    How is it discrimination? It is not their fault that anyone does not keep up with changes.

  • invalid-0

    For what it’s worth, privacy issues not-with-standing, the DoD claims that TRICARE does pay for sexual assault forensic evidence kits (link from a friend in the navy in response to my posting this article).

  • invalid-0

    Despite what the antagonistic, anonymous commenter above might have to say, Bethany is quite right. The military should be interested in keeping all of its “assets” healthy, both physically and psychologically, which means that there is a crucial need for a paradigm shift.

    If I may quote the aforementioned commenter, correcting his spelling along the way, “It is not the Army’s role to provide sexual protection,” and about notifying one’s chain of command about a pregnancy, “It is for protecting the Army so you cannot turn around and sue them for not taking the precaution of you hurting the fetus or yourself.” There are so many avenues that I could pursue to criticize these excerpts, terrible grammar and spelling aside, but I chose them to expose a contradiction: might the military (or Army, as this commenter has stated, seeming not to realize the difference) better protect themselves by providing all that which Bethany has discussed? By catering to the needs of both genders, cannot the military improve the health, safety, and psyche of its forces, thus maximizing presence and mobility and hence, efficiency?

## About this exercise
In the comments about military health care, what does the DoD claim TRICARE pays for? The records have nothing to do with the comments about military health care.

## Stored data
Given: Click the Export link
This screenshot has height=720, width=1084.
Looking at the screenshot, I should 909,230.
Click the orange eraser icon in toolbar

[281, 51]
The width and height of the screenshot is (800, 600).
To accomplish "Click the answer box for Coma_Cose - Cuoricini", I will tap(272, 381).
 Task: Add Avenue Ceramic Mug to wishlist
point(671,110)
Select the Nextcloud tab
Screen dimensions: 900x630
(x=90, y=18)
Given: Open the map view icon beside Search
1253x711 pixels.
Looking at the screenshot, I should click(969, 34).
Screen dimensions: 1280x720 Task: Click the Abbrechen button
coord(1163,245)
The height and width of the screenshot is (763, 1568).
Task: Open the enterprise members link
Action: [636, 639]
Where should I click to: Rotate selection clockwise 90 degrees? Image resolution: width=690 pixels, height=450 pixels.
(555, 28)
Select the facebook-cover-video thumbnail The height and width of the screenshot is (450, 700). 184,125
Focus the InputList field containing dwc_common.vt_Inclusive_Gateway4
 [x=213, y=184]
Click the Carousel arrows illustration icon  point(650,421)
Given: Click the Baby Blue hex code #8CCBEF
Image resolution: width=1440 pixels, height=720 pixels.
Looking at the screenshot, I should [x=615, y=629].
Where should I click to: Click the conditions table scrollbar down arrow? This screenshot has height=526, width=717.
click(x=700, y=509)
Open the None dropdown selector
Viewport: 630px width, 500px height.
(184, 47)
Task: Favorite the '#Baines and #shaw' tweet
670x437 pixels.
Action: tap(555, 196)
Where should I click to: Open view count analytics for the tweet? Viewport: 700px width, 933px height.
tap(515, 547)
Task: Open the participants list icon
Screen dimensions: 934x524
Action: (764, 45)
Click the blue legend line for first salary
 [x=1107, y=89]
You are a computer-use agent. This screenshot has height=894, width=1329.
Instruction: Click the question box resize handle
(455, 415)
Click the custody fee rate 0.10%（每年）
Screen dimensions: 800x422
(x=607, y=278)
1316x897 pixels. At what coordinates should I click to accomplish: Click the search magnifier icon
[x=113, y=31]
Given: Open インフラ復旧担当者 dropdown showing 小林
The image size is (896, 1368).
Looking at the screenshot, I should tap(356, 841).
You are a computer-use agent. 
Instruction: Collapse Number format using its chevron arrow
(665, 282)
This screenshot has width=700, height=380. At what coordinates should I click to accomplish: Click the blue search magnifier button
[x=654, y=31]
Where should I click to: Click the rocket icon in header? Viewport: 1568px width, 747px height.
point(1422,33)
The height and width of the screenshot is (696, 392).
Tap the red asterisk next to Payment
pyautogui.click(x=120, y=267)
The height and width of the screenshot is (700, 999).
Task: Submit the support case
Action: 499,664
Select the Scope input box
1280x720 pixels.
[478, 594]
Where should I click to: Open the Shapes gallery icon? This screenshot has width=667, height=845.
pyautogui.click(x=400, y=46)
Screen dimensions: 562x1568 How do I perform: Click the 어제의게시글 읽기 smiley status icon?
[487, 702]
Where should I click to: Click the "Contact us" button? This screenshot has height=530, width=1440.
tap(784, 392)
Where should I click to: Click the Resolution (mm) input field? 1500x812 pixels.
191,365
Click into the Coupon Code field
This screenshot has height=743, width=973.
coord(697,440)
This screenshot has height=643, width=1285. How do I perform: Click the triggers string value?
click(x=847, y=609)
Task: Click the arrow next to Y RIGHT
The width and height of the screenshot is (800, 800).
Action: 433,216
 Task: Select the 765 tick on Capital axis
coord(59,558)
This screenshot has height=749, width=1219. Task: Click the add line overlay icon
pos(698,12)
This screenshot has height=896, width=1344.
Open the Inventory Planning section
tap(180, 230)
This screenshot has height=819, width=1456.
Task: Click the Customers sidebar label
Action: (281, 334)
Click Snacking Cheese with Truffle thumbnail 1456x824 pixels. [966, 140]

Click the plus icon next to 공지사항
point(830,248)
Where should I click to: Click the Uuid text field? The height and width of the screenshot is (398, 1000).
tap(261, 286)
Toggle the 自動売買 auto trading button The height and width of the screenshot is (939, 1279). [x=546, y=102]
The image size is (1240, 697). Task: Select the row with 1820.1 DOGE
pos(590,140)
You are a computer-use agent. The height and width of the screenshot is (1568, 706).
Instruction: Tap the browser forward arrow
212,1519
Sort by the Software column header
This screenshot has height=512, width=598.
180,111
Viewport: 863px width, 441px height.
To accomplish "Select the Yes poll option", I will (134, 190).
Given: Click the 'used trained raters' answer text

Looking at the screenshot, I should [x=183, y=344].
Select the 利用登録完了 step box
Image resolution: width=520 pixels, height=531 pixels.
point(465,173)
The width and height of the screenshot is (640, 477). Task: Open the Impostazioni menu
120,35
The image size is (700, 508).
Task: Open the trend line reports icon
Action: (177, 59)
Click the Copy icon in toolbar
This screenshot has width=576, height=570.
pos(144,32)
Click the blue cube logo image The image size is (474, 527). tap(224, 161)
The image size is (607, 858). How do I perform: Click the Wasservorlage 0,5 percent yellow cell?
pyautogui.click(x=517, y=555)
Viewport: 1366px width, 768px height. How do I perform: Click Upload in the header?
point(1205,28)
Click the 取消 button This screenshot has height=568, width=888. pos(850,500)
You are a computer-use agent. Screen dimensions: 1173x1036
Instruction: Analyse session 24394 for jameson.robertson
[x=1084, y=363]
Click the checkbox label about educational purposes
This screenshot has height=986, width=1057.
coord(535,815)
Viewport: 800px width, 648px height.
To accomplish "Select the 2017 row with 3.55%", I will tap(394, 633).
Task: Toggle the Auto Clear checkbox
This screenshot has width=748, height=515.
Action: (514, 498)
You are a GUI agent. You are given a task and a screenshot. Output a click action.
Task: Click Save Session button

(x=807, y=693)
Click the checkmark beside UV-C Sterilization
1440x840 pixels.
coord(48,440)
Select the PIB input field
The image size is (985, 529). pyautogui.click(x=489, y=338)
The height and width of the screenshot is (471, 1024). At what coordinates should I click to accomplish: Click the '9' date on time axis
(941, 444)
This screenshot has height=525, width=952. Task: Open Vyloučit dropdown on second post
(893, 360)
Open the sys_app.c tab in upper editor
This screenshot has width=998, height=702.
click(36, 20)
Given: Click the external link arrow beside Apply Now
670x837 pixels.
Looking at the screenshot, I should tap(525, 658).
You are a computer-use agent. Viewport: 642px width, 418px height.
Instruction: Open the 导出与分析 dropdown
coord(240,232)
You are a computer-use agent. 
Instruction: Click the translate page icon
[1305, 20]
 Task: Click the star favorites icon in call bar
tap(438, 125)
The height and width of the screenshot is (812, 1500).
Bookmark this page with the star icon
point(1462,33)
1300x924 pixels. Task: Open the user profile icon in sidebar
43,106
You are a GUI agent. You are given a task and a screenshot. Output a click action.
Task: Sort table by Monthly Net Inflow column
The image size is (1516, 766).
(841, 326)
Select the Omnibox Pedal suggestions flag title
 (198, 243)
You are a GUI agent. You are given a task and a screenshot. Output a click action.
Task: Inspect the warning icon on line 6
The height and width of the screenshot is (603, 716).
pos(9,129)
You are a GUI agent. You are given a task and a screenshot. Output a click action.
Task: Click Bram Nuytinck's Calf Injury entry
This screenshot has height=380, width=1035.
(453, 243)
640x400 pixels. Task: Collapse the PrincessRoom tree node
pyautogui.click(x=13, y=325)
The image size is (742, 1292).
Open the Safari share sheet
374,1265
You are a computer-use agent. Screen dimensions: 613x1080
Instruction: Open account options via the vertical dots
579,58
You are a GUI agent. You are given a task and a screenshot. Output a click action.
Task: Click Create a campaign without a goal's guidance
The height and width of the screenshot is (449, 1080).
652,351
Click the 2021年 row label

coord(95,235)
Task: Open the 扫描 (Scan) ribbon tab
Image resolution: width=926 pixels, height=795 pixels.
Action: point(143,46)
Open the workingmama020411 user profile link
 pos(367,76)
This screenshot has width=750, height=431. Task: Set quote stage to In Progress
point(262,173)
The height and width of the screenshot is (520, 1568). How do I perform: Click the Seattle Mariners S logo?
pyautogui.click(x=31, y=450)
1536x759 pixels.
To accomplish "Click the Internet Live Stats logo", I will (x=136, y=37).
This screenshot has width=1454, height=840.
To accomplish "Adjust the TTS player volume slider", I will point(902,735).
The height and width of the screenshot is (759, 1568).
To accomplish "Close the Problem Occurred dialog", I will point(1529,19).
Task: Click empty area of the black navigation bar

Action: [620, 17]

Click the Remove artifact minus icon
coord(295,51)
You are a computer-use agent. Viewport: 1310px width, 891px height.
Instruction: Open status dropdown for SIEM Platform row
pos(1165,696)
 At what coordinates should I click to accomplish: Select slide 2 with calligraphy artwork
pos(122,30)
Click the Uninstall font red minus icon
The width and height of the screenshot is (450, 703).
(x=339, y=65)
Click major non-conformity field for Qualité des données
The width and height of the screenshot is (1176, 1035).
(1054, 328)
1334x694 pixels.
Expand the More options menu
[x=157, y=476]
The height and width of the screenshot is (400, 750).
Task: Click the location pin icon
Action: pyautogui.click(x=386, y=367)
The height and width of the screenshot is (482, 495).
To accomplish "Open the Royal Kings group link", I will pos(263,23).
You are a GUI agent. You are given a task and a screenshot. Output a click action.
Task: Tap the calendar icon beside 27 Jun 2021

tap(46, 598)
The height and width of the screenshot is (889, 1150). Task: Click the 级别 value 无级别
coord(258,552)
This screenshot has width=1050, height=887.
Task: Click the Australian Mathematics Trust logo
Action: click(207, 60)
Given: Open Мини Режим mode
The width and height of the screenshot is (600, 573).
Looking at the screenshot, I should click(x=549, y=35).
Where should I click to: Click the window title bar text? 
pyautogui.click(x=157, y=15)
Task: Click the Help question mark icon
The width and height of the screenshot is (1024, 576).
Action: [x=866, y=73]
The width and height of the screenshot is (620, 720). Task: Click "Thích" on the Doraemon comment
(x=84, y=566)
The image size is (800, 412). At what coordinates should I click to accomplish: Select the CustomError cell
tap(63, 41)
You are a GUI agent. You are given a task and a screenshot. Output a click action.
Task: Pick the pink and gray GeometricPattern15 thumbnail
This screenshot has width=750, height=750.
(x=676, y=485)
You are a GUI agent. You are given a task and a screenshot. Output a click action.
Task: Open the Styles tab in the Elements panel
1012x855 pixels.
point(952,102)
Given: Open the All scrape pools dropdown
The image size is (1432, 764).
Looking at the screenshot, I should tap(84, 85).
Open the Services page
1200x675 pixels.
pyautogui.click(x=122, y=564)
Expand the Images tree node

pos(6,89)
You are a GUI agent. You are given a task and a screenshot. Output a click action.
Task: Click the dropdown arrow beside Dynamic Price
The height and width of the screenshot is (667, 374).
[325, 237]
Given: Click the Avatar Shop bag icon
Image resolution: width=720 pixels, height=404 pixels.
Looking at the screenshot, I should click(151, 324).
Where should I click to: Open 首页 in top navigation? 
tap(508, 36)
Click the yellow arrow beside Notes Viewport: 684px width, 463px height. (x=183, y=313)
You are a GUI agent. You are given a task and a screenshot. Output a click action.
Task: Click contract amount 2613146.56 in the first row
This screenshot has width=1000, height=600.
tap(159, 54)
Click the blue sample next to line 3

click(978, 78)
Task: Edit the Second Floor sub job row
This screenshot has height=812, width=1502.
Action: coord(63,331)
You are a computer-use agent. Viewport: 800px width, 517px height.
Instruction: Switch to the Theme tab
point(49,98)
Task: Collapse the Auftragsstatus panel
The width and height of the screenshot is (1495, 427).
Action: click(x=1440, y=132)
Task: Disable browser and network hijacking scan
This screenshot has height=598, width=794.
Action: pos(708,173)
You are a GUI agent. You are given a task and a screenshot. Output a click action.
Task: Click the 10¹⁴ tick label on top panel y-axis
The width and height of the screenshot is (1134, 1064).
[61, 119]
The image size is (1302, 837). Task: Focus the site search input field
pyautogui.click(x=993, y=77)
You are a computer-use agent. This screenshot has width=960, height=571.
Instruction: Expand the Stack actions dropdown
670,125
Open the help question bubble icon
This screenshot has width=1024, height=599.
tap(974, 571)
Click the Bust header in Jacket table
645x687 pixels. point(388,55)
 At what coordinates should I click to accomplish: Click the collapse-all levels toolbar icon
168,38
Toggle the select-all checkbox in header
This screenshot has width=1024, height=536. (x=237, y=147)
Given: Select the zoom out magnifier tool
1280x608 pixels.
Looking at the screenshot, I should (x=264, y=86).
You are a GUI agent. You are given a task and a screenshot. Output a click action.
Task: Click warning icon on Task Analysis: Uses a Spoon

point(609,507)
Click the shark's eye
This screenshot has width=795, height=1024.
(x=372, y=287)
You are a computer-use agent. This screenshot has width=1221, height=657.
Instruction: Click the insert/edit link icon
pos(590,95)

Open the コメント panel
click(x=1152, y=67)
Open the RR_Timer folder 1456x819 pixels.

## Response area
Sexual assault forensic evidence kits.